Valencia is also on Spain’s high-speed AVE rail network which means if you fancy a day trip to Madrid to visit the countries famous Prado, Reina Sofia and Thyssen museums you can be there in one hour and thirty five minutes aboard a comfortable train speeding across the Spanish countryside at up to 186 miles per-hour.



What more needs to be said about Barcelona that has not already been said, with this chic cosmopolitan Catalan capital having everything, and then some. Whether it is rambling on Las Ramblas watching some of the best street performers from around the world or gazing in awe at Gaudi’s Sagrada Família you will never be bored for one minute while in Barcelona.
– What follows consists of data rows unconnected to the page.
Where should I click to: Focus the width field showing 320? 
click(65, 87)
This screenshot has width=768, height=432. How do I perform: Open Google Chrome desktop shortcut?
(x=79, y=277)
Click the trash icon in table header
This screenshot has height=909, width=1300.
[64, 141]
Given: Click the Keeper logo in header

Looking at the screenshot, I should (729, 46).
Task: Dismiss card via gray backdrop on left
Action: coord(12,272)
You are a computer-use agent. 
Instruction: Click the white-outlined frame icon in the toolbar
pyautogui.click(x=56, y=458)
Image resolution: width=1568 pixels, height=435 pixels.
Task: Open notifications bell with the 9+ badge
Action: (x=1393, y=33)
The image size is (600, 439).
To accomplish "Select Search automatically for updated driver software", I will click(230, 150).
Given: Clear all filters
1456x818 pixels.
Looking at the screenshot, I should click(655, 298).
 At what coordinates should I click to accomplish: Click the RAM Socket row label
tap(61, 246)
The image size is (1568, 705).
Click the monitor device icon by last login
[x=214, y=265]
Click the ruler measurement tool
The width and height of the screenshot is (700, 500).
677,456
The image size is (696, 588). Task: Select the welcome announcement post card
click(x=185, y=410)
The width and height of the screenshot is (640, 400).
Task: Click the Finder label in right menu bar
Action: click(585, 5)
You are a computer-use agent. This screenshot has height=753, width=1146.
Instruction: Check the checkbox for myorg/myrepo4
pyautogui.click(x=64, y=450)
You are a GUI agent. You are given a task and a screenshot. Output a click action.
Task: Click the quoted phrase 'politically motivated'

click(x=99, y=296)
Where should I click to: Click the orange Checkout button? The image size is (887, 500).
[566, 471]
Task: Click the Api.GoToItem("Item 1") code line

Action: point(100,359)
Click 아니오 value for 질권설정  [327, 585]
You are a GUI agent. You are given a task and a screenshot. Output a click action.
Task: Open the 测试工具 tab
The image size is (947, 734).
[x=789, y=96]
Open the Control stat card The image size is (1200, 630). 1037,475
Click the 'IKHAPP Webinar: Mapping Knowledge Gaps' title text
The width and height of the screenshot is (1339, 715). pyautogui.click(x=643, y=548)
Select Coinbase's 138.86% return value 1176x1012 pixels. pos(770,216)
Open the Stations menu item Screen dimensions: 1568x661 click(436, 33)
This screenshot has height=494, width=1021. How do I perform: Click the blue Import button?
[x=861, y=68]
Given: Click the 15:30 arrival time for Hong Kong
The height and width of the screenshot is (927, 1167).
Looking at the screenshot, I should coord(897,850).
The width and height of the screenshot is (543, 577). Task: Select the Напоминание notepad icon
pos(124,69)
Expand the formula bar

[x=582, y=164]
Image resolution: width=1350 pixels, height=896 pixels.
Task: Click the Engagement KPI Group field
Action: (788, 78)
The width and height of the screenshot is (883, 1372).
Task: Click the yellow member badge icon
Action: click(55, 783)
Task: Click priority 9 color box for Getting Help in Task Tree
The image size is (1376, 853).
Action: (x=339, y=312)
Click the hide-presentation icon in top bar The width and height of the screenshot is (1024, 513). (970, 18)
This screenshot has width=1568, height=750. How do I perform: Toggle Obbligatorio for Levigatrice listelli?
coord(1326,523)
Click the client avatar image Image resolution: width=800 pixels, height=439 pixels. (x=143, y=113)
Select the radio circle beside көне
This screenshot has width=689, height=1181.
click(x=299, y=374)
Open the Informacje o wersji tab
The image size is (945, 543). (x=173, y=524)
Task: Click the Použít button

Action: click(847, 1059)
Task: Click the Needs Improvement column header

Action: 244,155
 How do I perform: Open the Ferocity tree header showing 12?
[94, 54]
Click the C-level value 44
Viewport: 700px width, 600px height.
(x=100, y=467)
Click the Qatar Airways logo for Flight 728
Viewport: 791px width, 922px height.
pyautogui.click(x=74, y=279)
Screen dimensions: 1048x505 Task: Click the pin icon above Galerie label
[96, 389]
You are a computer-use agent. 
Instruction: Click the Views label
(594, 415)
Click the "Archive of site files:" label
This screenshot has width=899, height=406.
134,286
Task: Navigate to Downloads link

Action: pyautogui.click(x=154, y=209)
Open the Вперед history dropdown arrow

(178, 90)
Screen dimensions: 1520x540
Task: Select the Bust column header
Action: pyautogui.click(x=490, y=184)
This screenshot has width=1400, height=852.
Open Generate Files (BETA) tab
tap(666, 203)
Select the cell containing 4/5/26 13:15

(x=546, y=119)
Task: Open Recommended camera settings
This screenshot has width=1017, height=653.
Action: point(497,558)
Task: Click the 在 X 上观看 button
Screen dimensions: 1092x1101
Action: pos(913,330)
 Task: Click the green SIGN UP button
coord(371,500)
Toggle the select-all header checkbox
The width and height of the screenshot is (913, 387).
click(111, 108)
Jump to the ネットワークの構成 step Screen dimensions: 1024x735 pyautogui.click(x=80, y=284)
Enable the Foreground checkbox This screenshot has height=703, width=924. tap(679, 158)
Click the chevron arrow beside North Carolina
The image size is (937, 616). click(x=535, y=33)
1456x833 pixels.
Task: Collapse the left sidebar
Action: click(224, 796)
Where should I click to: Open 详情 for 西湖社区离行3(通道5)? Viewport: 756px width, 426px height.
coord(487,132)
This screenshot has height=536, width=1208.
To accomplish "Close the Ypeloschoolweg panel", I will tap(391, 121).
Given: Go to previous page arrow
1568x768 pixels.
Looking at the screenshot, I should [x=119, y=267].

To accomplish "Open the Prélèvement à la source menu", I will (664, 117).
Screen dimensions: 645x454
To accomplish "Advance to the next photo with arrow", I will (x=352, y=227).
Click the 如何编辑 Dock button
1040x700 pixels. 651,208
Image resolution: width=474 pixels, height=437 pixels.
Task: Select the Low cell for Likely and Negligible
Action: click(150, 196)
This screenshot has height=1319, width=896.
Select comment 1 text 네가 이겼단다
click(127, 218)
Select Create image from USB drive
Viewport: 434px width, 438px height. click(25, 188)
Barcelona is also known as a city that likes to party late into the night with clubs to suit all tastes including La Terrrazza is a hedonistic open-air club that sits above Barcelona overlooking the city on Montjuïc mountain. It also has some fantastic restaurants and tapas bars not to mention international specialties that you would not find in other parts of Spain.

If there was to be a downside to Barcelona and it really is hard to find one in a city that Leo Messi calls home, is that during the summer months the city is taken over with tourists and prices are more than what you would pay in Valencia, but you would expect that in most big cities in Europe.

If you want to spend some time at the beach while in Barcelona do what the locals do and head south to the town of Sitges, Spain’s very own Saint-Tropez  where all the rich and beautiful come to play for the summer . While being only a small town Sitges each year hosts an international film festival and has seventeen beaches to suit everyone’s tastes. To get to Sitges take one of the frequent trains from Sants station to Sitges with a journey time of 45 minutes.



Cadiz is the oldest continuously inhabited city in Europe tucked away in the southwest corner of Spain Cadiz enjoys a wonderful year round climate, and is steeped in history being first settled by Phoenician merchants from Tyre as early as 1100 BC. After which came the Romans and then the Moors. Christopher Columbus sailed from Cadiz on his voyage to discover the New World which helped to make this city one of the richest in Spain as the main port for the treasure ships returning from South America.

Cadiz was also the home of the famed Spanish Armada that attacked England in 1588 in an attempt to overthrow the protestant queen Elizabeth I only to be defeated by Sir Francis Drake.  Cadiz is also where another famous sea battle took place between Admiral Lord Nelson and a combined French and Spanish fleet off of Cape Trafalgar in 1805 that the British won effectively giving them the freedom of the seas for the next 200 years and stopping any notion Napoleon had of trying to invade England.

Today Cadiz is a modern city that still has its historical charm to be found in the many narrow streets of the Old Town where you can enjoy an ice-cold glass of Cruz Campo beer while you enjoy some wonderful Andalucian seafood tapas. The beaches in and around Cadiz are all sand, and kept in immaculate condition, and being on the Atlantic Ocean rather than the Mediterranean it is a great place to learn how to surf.

The nearest airport to Cadiz is Jerez de la Frontera the sherry capital of the world also known for its horsemanship, and flamenco  you can catch a frequent bus directly from the airport to Cadiz for 2.60€ the bus makes one stop in Jerez before going on to Cadiz a journey time of 1hr 15min.

Not being your typical Spanish Costa destination Cadiz would be a perfect choice for anyone who wanted to immerse themselves in the Andulucian culture while also enjoying the benefits of being by the sea.